## Data records
*** Begin section ***
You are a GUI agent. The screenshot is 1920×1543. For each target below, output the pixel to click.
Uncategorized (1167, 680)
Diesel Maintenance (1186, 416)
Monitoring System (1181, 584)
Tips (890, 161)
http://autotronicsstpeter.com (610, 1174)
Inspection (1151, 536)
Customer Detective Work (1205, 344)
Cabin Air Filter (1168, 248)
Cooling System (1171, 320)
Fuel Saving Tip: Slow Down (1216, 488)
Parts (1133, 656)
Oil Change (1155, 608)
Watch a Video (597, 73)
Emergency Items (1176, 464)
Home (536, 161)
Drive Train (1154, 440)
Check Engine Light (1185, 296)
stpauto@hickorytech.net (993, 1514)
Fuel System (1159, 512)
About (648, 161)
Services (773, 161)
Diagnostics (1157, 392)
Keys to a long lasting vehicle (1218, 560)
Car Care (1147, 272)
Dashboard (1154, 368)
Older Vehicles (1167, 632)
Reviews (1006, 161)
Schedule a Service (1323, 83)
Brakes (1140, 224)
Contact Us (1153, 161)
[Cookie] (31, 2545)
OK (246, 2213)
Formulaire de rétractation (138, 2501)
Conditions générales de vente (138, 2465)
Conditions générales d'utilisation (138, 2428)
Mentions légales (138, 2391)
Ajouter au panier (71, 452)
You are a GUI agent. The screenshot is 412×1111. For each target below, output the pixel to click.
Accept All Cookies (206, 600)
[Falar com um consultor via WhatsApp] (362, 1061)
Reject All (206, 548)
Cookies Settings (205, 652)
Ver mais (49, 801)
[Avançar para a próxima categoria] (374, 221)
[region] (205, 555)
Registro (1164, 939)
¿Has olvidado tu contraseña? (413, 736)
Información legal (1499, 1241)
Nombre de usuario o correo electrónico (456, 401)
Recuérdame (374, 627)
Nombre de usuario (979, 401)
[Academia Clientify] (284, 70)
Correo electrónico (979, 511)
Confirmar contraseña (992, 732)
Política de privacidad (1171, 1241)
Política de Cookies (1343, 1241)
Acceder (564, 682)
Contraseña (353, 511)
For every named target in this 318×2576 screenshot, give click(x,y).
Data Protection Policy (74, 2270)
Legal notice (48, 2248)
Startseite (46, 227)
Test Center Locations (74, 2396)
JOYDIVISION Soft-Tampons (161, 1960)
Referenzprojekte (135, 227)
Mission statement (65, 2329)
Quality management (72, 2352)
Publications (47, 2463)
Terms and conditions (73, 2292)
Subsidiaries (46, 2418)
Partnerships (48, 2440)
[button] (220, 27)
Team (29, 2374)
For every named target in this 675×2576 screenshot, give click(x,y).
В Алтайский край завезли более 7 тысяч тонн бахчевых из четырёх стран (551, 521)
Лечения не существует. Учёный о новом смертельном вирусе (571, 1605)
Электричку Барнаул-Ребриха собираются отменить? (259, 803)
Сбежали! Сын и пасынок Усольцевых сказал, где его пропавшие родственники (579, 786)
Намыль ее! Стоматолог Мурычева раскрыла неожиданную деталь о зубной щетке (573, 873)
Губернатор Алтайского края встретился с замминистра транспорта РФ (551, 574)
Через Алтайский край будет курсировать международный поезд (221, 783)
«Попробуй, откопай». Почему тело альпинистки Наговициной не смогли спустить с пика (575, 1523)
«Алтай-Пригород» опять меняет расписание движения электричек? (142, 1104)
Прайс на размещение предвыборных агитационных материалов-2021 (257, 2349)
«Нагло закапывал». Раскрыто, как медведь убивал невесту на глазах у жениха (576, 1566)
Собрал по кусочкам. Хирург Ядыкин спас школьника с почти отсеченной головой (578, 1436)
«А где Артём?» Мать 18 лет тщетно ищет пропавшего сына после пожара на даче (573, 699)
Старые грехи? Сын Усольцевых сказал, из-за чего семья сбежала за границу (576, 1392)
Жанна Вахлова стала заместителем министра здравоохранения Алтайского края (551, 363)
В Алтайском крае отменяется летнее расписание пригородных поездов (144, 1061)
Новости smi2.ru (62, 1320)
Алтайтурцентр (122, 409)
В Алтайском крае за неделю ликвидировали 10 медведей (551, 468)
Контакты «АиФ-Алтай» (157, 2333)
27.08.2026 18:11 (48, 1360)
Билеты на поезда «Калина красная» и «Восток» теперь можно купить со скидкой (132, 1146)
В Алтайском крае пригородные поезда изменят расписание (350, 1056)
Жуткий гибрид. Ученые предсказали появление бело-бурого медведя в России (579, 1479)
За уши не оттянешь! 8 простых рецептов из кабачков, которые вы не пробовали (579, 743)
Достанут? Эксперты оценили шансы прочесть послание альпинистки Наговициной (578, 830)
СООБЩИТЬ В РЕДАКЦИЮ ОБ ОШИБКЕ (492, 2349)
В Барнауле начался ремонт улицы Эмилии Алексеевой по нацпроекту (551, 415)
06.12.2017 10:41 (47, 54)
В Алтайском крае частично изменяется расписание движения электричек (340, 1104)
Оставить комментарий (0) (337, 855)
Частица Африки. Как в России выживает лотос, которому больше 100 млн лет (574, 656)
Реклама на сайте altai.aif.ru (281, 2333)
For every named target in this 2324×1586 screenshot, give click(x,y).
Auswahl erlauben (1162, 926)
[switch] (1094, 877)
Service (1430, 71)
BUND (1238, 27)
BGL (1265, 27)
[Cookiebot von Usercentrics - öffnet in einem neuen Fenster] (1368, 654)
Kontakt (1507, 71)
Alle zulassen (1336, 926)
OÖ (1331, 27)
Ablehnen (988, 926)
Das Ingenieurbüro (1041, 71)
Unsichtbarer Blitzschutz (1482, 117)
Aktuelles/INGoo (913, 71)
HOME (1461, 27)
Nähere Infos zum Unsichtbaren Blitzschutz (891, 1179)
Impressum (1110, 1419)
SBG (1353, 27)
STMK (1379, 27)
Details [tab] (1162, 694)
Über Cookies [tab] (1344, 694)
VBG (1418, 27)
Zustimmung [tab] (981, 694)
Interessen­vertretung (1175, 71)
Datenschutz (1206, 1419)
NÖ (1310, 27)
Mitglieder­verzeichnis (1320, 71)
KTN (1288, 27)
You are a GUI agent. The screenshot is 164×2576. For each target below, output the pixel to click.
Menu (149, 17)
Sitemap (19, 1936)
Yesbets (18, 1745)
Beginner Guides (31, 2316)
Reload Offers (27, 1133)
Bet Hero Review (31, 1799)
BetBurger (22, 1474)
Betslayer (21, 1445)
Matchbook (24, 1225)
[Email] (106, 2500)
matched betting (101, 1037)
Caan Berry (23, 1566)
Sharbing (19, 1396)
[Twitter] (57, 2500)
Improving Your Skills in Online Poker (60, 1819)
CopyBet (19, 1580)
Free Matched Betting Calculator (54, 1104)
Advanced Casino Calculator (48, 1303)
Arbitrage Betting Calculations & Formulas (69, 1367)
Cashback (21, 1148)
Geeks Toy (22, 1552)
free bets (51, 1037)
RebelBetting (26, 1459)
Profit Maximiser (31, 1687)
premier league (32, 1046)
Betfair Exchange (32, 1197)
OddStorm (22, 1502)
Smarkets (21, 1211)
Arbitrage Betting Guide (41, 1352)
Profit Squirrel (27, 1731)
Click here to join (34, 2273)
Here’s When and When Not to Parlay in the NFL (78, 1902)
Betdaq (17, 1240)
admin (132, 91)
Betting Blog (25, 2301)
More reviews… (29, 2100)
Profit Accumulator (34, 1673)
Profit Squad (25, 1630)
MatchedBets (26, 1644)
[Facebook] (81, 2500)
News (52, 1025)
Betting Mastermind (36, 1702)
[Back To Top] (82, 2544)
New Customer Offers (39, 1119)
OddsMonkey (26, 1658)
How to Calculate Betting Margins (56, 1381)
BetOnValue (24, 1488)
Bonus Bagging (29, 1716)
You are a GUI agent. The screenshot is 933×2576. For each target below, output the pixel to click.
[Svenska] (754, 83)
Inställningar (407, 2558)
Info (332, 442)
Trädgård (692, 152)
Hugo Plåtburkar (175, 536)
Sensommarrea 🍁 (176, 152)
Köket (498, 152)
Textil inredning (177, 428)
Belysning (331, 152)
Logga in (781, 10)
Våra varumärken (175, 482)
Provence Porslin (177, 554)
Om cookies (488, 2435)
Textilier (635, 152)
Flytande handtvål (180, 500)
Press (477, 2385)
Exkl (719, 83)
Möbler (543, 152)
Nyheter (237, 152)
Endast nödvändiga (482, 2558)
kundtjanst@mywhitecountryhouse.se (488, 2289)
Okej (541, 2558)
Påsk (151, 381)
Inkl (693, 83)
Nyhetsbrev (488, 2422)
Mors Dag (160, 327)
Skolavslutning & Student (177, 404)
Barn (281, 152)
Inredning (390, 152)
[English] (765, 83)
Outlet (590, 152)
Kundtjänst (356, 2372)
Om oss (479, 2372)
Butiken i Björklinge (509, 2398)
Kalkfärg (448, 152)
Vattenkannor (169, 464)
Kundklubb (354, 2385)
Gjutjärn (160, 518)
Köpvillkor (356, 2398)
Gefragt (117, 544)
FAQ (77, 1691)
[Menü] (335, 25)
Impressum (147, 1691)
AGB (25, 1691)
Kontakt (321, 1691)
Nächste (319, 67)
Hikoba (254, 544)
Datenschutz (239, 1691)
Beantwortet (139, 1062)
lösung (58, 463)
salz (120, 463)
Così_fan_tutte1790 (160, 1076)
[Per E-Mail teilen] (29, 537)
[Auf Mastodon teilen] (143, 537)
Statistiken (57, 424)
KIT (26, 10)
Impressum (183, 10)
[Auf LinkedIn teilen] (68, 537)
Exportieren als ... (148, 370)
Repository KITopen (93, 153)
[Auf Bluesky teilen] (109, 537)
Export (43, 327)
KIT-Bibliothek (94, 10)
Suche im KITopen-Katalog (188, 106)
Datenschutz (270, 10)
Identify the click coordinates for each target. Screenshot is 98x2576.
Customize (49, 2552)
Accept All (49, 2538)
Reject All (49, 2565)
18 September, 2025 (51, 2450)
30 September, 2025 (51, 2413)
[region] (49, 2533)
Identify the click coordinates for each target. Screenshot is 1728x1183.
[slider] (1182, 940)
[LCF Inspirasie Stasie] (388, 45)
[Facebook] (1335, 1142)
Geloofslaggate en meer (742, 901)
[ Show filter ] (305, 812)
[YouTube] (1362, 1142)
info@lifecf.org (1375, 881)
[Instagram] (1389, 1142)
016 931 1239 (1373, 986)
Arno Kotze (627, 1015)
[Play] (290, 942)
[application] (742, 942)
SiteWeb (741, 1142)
*** End section ***
Write down, word for word, the lines above from the one containing "Fuel Saving Tip: Slow Down (1216, 488)" through the one containing "Ver mais (49, 801)", both ends included.

## Written reply
Fuel Saving Tip: Slow Down (1216, 488)
Parts (1133, 656)
Oil Change (1155, 608)
Watch a Video (597, 73)
Emergency Items (1176, 464)
Home (536, 161)
Drive Train (1154, 440)
Check Engine Light (1185, 296)
stpauto@hickorytech.net (993, 1514)
Fuel System (1159, 512)
About (648, 161)
Services (773, 161)
Diagnostics (1157, 392)
Keys to a long lasting vehicle (1218, 560)
Car Care (1147, 272)
Dashboard (1154, 368)
Older Vehicles (1167, 632)
Reviews (1006, 161)
Schedule a Service (1323, 83)
Brakes (1140, 224)
Contact Us (1153, 161)
[Cookie] (31, 2545)
OK (246, 2213)
Formulaire de rétractation (138, 2501)
Conditions générales de vente (138, 2465)
Conditions générales d'utilisation (138, 2428)
Mentions légales (138, 2391)
Ajouter au panier (71, 452)
You are a GUI agent. The screenshot is 412×1111. For each target below, output the pixel to click.
Accept All Cookies (206, 600)
[Falar com um consultor via WhatsApp] (362, 1061)
Reject All (206, 548)
Cookies Settings (205, 652)
Ver mais (49, 801)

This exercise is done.